* **Enunciado**:
Repite al pie de la letra la parte del texto sobre la obediencia que comienza con «En muchas ocasiones, nos» y sigue hasta «hace falta humildad.».

* **Pasaje mostrado**:
* Cuando hayas de mandar, no humilles: procede con delicadeza; respeta la inteligencia y la voluntad del que obedece. (Forja, 727)
En muchas ocasiones, nos habla a través de otros hombres, y puede ocurrir que la vista de los defectos de esas personas, o el pensamiento de si están bien informados, de si han entendido todos los datos del problema, se nos presente como una invitación a no obedecer.
Todo esto puede tener una significación divina, porque Dios no nos impone una obediencia ciega, sino una obediencia inteligente, y hemos de sentir la responsabilidad de ayudar a los demás con las luces de nuestro entendimiento.
Pero seamos sinceros con nosotros mismos: examinemos, en cada caso, si es el amor a la verdad lo que nos mueve, o el egoísmo y el apego al propio juicio.
Cuando nuestras ideas nos separan de los demás, cuando nos llevan a romper la comunión, la unidad con nuestros hermanos, es señal clara de que no estamos obrando según el espíritu de Dios.
No lo olvidemos: para obedecer, repito, hace falta humildad.
Miremos de nuevo el ejemplo de Cristo. Jesús obedece, y obedece a José y a María.

* **Contenido del listado**:
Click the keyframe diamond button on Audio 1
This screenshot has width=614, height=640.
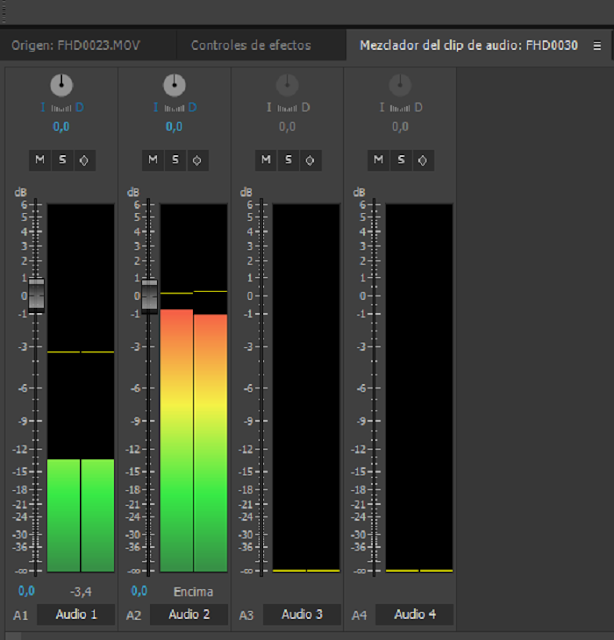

* **Solución del ejercicio**:
En muchas ocasiones, nos habla a través de otros hombres, y puede ocurrir que la vista de los defectos de esas personas, o el pensamiento de si están bien informados, de si han entendido todos los datos del problema, se nos presente como una invitación a no obedecer.
Todo esto puede tener una significación divina, porque Dios no nos impone una obediencia ciega, sino una obediencia inteligente, y hemos de sentir la responsabilidad de ayudar a los demás con las luces de nuestro entendimiento.
Pero seamos sinceros con nosotros mismos: examinemos, en cada caso, si es el amor a la verdad lo que nos mueve, o el egoísmo y el apego al propio juicio.
Cuando nuestras ideas nos separan de los demás, cuando nos llevan a romper la comunión, la unidad con nuestros hermanos, es señal clara de que no estamos obrando según el espíritu de Dios.
No lo olvidemos: para obedecer, repito, hace falta humildad.